• _What needs to be done_:
Please return each of the entries that follow, unchanged in every word.

(Extracted data entries)
- - - - -

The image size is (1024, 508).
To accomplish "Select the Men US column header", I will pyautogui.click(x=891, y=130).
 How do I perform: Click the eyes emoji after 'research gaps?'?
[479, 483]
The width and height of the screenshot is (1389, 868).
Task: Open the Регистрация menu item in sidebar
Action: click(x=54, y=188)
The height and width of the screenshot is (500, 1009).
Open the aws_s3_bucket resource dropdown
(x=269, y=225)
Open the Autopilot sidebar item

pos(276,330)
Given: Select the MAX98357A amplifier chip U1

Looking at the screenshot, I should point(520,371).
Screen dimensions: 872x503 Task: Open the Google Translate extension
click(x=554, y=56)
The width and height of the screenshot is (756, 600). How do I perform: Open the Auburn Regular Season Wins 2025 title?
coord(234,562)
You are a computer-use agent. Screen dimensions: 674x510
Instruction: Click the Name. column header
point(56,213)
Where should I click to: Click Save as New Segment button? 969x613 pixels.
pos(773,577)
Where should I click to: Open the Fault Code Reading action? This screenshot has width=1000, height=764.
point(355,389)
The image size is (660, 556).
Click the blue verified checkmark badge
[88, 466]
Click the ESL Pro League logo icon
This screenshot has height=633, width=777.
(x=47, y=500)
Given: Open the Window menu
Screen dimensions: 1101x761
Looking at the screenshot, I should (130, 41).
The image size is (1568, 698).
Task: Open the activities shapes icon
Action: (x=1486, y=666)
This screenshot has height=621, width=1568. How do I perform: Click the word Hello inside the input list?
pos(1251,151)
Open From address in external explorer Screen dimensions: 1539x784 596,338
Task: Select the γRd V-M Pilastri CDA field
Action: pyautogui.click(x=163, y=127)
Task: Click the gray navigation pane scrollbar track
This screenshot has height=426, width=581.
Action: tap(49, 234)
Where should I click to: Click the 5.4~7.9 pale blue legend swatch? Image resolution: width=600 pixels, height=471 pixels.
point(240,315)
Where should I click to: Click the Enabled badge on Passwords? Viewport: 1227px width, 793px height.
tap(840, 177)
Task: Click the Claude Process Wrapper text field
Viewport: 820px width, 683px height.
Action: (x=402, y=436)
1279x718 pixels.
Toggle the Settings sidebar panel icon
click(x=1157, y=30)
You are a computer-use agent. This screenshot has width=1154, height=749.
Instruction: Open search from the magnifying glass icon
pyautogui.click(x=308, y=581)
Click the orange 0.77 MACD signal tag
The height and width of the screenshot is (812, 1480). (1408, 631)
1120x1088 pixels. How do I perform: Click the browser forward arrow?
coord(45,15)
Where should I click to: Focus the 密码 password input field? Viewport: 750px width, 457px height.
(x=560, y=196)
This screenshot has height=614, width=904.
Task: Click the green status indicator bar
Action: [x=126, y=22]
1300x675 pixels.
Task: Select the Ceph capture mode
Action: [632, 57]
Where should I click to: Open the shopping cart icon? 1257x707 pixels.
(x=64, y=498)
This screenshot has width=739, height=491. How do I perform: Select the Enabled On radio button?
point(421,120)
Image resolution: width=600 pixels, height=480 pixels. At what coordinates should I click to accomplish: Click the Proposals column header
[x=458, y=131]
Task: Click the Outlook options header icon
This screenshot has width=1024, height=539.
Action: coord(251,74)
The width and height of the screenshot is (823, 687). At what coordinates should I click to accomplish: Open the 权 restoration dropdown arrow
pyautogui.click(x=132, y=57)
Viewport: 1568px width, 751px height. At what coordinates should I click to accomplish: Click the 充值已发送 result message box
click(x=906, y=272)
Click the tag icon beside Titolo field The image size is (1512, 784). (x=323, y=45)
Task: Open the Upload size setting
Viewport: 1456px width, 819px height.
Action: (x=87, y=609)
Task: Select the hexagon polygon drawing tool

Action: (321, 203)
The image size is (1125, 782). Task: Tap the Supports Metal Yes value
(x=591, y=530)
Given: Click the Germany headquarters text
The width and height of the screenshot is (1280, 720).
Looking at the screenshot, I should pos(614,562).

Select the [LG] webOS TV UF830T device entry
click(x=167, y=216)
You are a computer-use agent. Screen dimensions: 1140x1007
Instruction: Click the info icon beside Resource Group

- - - - -

• _Result below_:
The image size is (1024, 508).
To accomplish "Select the Men US column header", I will pyautogui.click(x=891, y=130).
 How do I perform: Click the eyes emoji after 'research gaps?'?
[479, 483]
The width and height of the screenshot is (1389, 868).
Task: Open the Регистрация menu item in sidebar
Action: click(x=54, y=188)
The height and width of the screenshot is (500, 1009).
Open the aws_s3_bucket resource dropdown
(x=269, y=225)
Open the Autopilot sidebar item

pos(276,330)
Given: Select the MAX98357A amplifier chip U1

Looking at the screenshot, I should point(520,371).
Screen dimensions: 872x503 Task: Open the Google Translate extension
click(x=554, y=56)
The width and height of the screenshot is (756, 600). How do I perform: Open the Auburn Regular Season Wins 2025 title?
coord(234,562)
You are a computer-use agent. Screen dimensions: 674x510
Instruction: Click the Name. column header
point(56,213)
Where should I click to: Click Save as New Segment button? 969x613 pixels.
pos(773,577)
Where should I click to: Open the Fault Code Reading action? This screenshot has width=1000, height=764.
point(355,389)
The image size is (660, 556).
Click the blue verified checkmark badge
[88, 466]
Click the ESL Pro League logo icon
This screenshot has height=633, width=777.
(x=47, y=500)
Given: Open the Window menu
Screen dimensions: 1101x761
Looking at the screenshot, I should (130, 41).
The image size is (1568, 698).
Task: Open the activities shapes icon
Action: (x=1486, y=666)
This screenshot has height=621, width=1568. How do I perform: Click the word Hello inside the input list?
pos(1251,151)
Open From address in external explorer Screen dimensions: 1539x784 596,338
Task: Select the γRd V-M Pilastri CDA field
Action: pyautogui.click(x=163, y=127)
Task: Click the gray navigation pane scrollbar track
This screenshot has height=426, width=581.
Action: tap(49, 234)
Where should I click to: Click the 5.4~7.9 pale blue legend swatch? Image resolution: width=600 pixels, height=471 pixels.
point(240,315)
Where should I click to: Click the Enabled badge on Passwords? Viewport: 1227px width, 793px height.
tap(840, 177)
Task: Click the Claude Process Wrapper text field
Viewport: 820px width, 683px height.
Action: (x=402, y=436)
1279x718 pixels.
Toggle the Settings sidebar panel icon
click(x=1157, y=30)
You are a computer-use agent. This screenshot has width=1154, height=749.
Instruction: Open search from the magnifying glass icon
pyautogui.click(x=308, y=581)
Click the orange 0.77 MACD signal tag
The height and width of the screenshot is (812, 1480). (1408, 631)
1120x1088 pixels. How do I perform: Click the browser forward arrow?
coord(45,15)
Where should I click to: Focus the 密码 password input field? Viewport: 750px width, 457px height.
(x=560, y=196)
This screenshot has height=614, width=904.
Task: Click the green status indicator bar
Action: [x=126, y=22]
1300x675 pixels.
Task: Select the Ceph capture mode
Action: [632, 57]
Where should I click to: Open the shopping cart icon? 1257x707 pixels.
(x=64, y=498)
This screenshot has width=739, height=491. How do I perform: Select the Enabled On radio button?
point(421,120)
Image resolution: width=600 pixels, height=480 pixels. At what coordinates should I click to accomplish: Click the Proposals column header
[x=458, y=131]
Task: Click the Outlook options header icon
This screenshot has width=1024, height=539.
Action: coord(251,74)
The width and height of the screenshot is (823, 687). At what coordinates should I click to accomplish: Open the 权 restoration dropdown arrow
pyautogui.click(x=132, y=57)
Viewport: 1568px width, 751px height. At what coordinates should I click to accomplish: Click the 充值已发送 result message box
click(x=906, y=272)
Click the tag icon beside Titolo field The image size is (1512, 784). (x=323, y=45)
Task: Open the Upload size setting
Viewport: 1456px width, 819px height.
Action: (x=87, y=609)
Task: Select the hexagon polygon drawing tool

Action: (321, 203)
The image size is (1125, 782). Task: Tap the Supports Metal Yes value
(x=591, y=530)
Given: Click the Germany headquarters text
The width and height of the screenshot is (1280, 720).
Looking at the screenshot, I should pos(614,562).

Select the [LG] webOS TV UF830T device entry
click(x=167, y=216)
You are a computer-use agent. Screen dimensions: 1140x1007
Instruction: Click the info icon beside Resource Group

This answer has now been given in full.